Classic Roast Turkey Recipe

The most basic of turkey recipes.

If you start with a quality bird, this is all you need to do. No brining, flipping or basting. But feel free to fancy it up. Change the herbs in the cavity, add a sage rub to the skin; just keep the basic technique the same and it’ll be a juicy, delicious bird.

Serves: 8-10 (with leftovers)
Prep time: 15 min.
Cook time: 2 hrs. in the oven and 30 minutes resting

Ingredients

12-14 pound fresh turkey
Salt
Pepper
1 lemon, quartered
2 onions peeled and quartered
2 carrots peeled and roughly chopped
3 celery stalks, roughly chopped
1 large bunch parsley (or a combination fresh thyme, sage and parsley)
Olive oil

1. Preheat the oven to 425 degrees.

2. Remove all the innards, saving the neck. Toss everything else, unless you have some special family recipe involving gizzards and livers. Rinse the turkey inside and out and pat dry.

3. Place turkey in a sturdy roasting pan on a rack. Salt and pepper the cavity, then squeeze two quarters of the lemon inside. Add the lemon, parsley and one onion to the cavity. Squeeze remaining lemon over the outside of the bird, rub with olive oil and liberally salt and pepper.

4. Put the turkey neck, carrots, celery and remaining onion around the bird. Add 1 cup of water to the pan (to keep everything moist).

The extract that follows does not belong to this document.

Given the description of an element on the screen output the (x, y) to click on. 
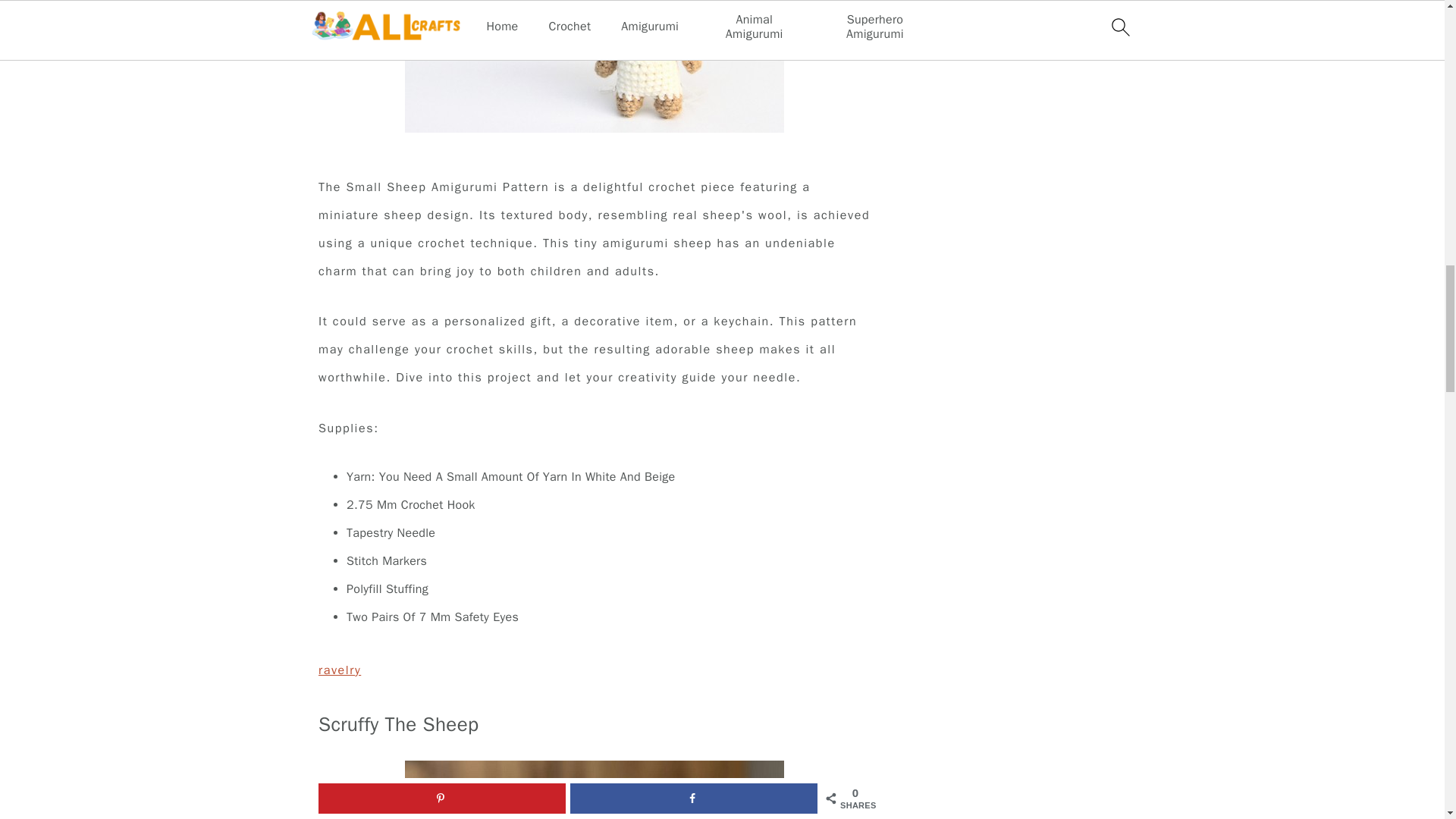
ravelry (339, 670)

5. Roast uncovered for about 45 minutes. The turkey should be nicely browned. Turn the heat down to 350 degrees and lightly cover the breast with foil. This tent keeps the breast from drying out. Cook for 1 hour and 15 minutes more and then check. The internal temperature of the thigh should be 170 degrees (it will rise to 180 degrees as it rests).

6. Carefully remove turkey from roasting pan and let rest for 30 minutes. Strain the pan drippings and toss the veggies and neck. Use the drippings to make the gravy.

Cook’s notes: This is an unstuffed bird, which equals juicy meat. If you stuff a turkey, you have to cook it at least 30 minutes longer and the breast ends up dry. For families that love their dressing and dark meat, it may be a worthwhile trade off. But if you’re a white meat lover, make the dressing separately.